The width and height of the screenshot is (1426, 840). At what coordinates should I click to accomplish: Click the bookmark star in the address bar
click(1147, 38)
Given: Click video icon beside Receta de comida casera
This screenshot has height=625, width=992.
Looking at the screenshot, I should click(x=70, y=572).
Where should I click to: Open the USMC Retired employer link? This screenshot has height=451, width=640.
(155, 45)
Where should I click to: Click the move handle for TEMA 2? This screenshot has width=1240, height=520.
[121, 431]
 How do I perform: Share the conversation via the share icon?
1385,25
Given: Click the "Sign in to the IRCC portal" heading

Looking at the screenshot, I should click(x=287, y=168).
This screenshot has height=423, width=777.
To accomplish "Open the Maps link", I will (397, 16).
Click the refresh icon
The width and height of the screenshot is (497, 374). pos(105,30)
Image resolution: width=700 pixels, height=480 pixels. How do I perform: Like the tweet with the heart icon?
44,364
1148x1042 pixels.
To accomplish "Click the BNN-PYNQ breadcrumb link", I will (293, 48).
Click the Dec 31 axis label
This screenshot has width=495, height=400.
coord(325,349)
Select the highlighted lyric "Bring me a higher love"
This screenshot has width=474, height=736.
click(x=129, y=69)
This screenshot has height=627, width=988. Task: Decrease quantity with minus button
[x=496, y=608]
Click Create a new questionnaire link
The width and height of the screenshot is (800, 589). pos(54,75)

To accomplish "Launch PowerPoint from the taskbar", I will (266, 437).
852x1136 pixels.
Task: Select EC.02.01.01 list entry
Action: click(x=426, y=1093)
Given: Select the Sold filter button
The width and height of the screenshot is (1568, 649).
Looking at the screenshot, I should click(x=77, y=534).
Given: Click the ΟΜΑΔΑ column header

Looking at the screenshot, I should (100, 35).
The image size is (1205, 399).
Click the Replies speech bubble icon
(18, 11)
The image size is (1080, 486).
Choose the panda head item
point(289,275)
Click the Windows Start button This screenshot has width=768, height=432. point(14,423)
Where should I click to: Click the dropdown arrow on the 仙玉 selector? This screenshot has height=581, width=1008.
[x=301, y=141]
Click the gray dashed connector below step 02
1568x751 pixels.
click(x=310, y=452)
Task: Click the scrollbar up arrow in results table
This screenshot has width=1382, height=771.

* TASK INSTRUCTIONS *
Read through the entries above and copy each line that has the string "size" in it.

* PROBLEM SOLUTION *
The image size is (1205, 399).
The image size is (1080, 486).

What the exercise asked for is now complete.